Sensory gating refers to the pre-attentional habituation of responses to repeated exposure to the same sensory stimulus. The inhibition of responsiveness to repetitive stimulation provides humans with the ability to negotiate a sensory-laden environment by blocking out irrelevant, meaningless, or redundant stimuli. P50 is an electroencephalogram (EEG) event-related potential waveform used to assess sensory gating.

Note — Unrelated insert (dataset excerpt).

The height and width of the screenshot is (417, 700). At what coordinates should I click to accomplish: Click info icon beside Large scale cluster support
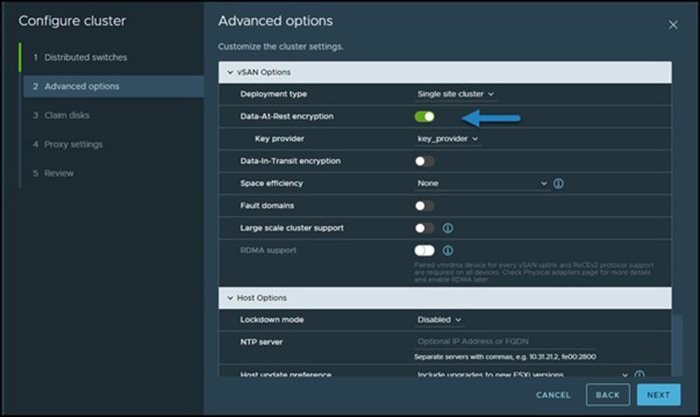[x=448, y=228]
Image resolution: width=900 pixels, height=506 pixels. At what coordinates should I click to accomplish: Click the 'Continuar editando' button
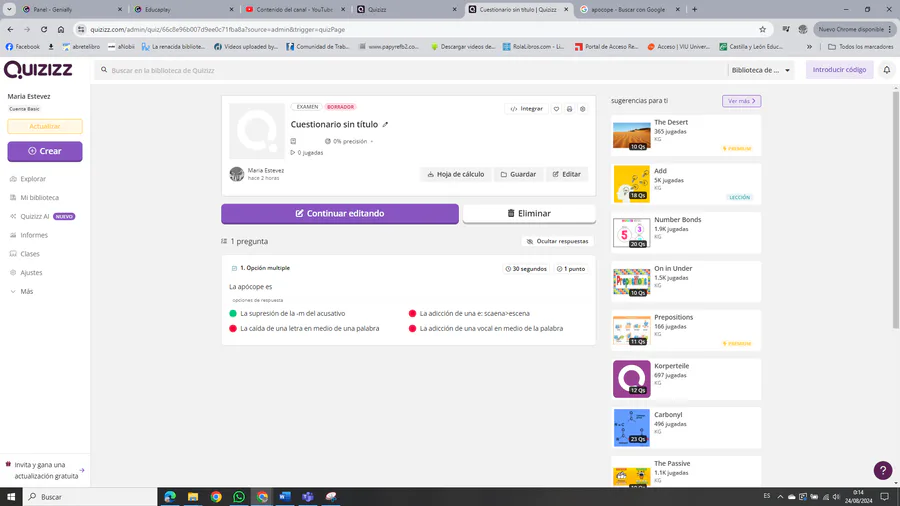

There is a large body of evidence to suggest that a significant proportion of patients with schizophrenia have sensory gating impairments.1
These studies have formed the foundation for several hypothetical constructs of the pathophysiology of the symptoms of schizophrenia.2,3
Some theorists suggest that the positive and perhaps the negative symptoms of schizophrenia are a result of sensory overload and/or an impairment in the response to sensory input within the central nervous system, a theoretical concept that originated with Venables.4
Sensory gating abnormalities have also been hypothesized to be associated with various cognitive impairments.5–9
Efforts to delineate the neuroanatomy and neurochemistry of the P50 measure of sensory gating have yielded inconsistent findings, across both species and measurement techniques. Integrating work from human and animal studies, Freedman and colleagues8
suggested that the hippocampus was the primary region implicated in sensory gating, and that multiple neurotransmitters were involved, including the cholinergic, dopaminergic, GABAergic, glutamatergic, noradrenergic, and serotonergic systems. Other recent attempts to localize P50 have relied on magnetoencephalography (MEG) and intracranial recording. MEG-based source analyses have localized P50 generators in several different regions, including Heschl's gyrus10
and the superior temporal gyrus.11
Another set of putative sources for scalp-measured P50 has emerged from intracranial recordings, including prefrontal cortex,12
Gating in the hippocampus, however, was temporally distinct from P50, occurring at a longer latency,12
and may not be reflected in P50. Given the disparate findings across localization studies in humans, it is not possible to delineate clearly the neural circuitry responsible for P50 gating.
Pharmacological studies, however, have demonstrated the importance of the cholinergic system in regulating the diminished response to repeated stimuli, through stimulation of the α-7 nicotinic receptor.8,9,15–19
In patients with schizophrenia, nicotine can transiently reverse the P50 sensory gating deficit.8,20,21
This finding suggests that pharmacological treatments could be developed that modulate P50 with the potential of symptomatic improvement for patients with schizophrenia.
More recently, a marker of the gene for the α-7 nicotinic receptor has been linked to schizophrenia and P50 abnormalities.16
There is also evidence to suggest that polymorphisms in the promotor region of the gene for the α-7 nicotinic receptor may be related to abnormal sensory gating.22
Further supporting a genetic basis of a sensory gating abnormality in schizophrenia has been evidence that family members of people with schizophrenia also have deficits in P50 sensory gating inhibition at higher rates than baseline populations.20,23–26
Additional evidence for a genetic underpinning is provided by patients with schizophrenia spectrum disorders, such as schizotypal personality disorder, who also demonstrate this deficit in gating.27
The hypothesized association of P50 abnormalities with various domains of schizophrenia pathology, the ability to pharmacologically modify the P50 abnormality, and the genetic underpinnings of the P50 abnormality have stimulated the development of novel drugs designed to reverse P50 abnormalities in schizophrenia. If P50 is to be used as a target to guide drug development, then questions arise as to what other illness components are related to P50 abnormalities and what are the clinical implications of enhanced P50 performance. The purpose of this review is to ascertain the clinical significance of P50-related gating abnormalities in patients with schizophrenia. This review will look at studies that have examined the relationship of P50 to neuropsychological measures, symptoms, treatment, and other electrophysiological markers.